>>>>
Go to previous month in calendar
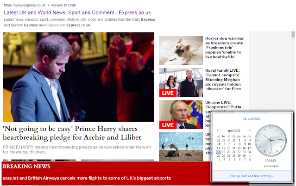 [218, 130]
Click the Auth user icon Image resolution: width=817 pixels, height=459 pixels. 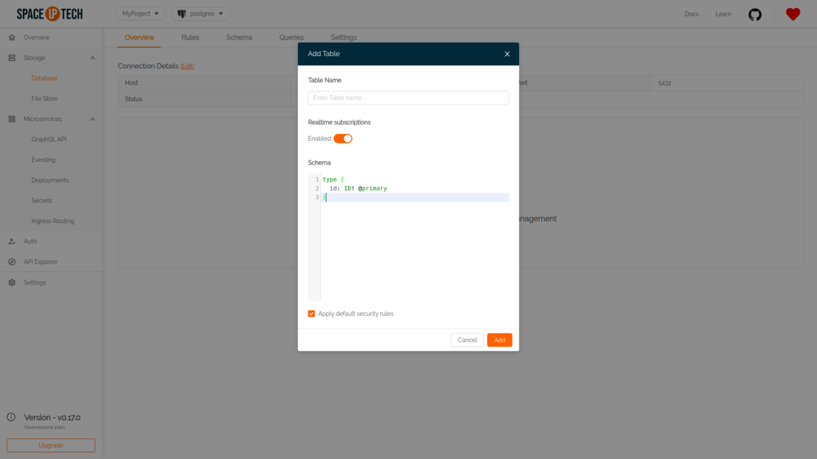(11, 242)
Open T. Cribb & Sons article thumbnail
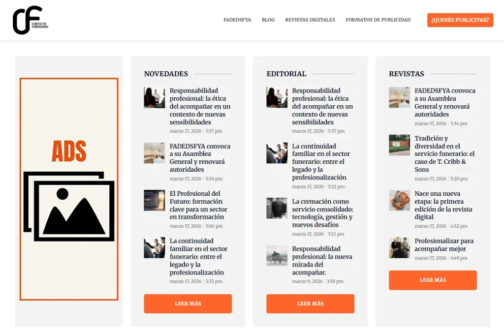Viewport: 504px width, 328px height. tap(399, 145)
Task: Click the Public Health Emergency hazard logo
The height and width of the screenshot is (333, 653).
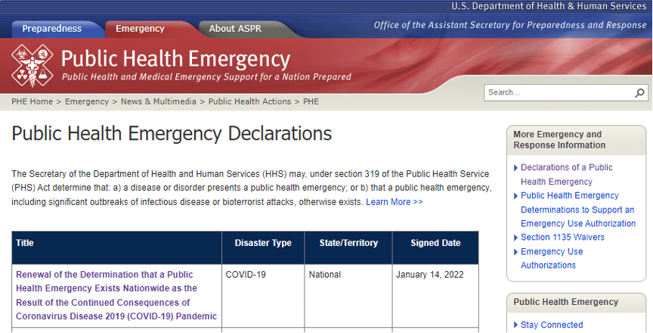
<<<<
• Task description: From the line that contains "Open T. Cribb & Sons article thumbnail" through the last line of the listing, copy each line exactly; both end lines stay in, and pictures stay out.

• Task solution:
Open T. Cribb & Sons article thumbnail
Viewport: 504px width, 328px height. tap(399, 145)
Task: Click the Public Health Emergency hazard logo
The height and width of the screenshot is (333, 653).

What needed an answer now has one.